> **Task item**: From the entries below, copy exactly the lines from the one that contains "Collapse the b.lvclass tree node" through the one that contains "This screenshot has width=1568, height=699.", both included, and only those.
►
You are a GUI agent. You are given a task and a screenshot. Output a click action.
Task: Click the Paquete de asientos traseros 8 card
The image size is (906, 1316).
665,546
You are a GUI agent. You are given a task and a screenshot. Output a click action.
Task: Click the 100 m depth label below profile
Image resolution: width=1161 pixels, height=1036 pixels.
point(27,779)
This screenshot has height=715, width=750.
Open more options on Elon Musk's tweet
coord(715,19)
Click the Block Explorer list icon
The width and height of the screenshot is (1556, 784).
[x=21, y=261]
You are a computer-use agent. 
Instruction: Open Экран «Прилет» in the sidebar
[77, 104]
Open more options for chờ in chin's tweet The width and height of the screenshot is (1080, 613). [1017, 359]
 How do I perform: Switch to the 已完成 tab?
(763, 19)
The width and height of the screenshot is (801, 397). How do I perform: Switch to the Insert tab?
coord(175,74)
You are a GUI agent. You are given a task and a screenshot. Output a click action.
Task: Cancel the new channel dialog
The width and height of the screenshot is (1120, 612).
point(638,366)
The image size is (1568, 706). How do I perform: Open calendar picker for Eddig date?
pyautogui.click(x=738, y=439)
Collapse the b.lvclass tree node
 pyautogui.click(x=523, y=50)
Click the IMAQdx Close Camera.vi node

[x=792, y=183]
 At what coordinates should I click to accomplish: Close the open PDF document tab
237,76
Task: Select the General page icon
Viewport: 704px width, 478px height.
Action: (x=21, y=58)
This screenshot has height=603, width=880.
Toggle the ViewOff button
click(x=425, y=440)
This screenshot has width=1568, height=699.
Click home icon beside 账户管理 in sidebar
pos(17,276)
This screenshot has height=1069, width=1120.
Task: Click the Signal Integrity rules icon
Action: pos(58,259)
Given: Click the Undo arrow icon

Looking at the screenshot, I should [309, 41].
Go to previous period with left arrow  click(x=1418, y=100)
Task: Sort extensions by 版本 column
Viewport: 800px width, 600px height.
◄
> **Reply**:
Collapse the b.lvclass tree node
 pyautogui.click(x=523, y=50)
Click the IMAQdx Close Camera.vi node

[x=792, y=183]
 At what coordinates should I click to accomplish: Close the open PDF document tab
237,76
Task: Select the General page icon
Viewport: 704px width, 478px height.
Action: (x=21, y=58)
This screenshot has height=603, width=880.
Toggle the ViewOff button
click(x=425, y=440)
This screenshot has width=1568, height=699.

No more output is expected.